» **DIRECTIONS**:
Reproduce the tail of the data exactly. It starts at the line containing "How do I perform: Toggle" and runs to the last line.

» **RECORDS FOR THE TASK**:
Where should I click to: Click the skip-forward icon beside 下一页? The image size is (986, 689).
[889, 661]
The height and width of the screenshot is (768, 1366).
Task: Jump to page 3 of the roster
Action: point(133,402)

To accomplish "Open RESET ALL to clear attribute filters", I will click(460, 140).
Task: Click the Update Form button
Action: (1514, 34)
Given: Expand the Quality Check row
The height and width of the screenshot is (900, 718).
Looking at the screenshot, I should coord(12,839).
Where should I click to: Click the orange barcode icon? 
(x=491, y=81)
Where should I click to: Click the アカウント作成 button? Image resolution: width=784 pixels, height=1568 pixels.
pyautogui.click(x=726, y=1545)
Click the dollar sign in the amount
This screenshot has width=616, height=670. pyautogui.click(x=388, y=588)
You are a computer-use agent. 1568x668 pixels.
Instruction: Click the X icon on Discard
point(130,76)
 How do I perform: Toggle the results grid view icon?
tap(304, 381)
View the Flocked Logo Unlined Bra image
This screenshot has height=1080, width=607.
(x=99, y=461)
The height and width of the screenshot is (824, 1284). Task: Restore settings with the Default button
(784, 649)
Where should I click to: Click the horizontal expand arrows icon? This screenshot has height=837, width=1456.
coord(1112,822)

» **SOLUTION BELOW**:
 How do I perform: Toggle the results grid view icon?
tap(304, 381)
View the Flocked Logo Unlined Bra image
This screenshot has height=1080, width=607.
(x=99, y=461)
The height and width of the screenshot is (824, 1284). Task: Restore settings with the Default button
(784, 649)
Where should I click to: Click the horizontal expand arrows icon? This screenshot has height=837, width=1456.
coord(1112,822)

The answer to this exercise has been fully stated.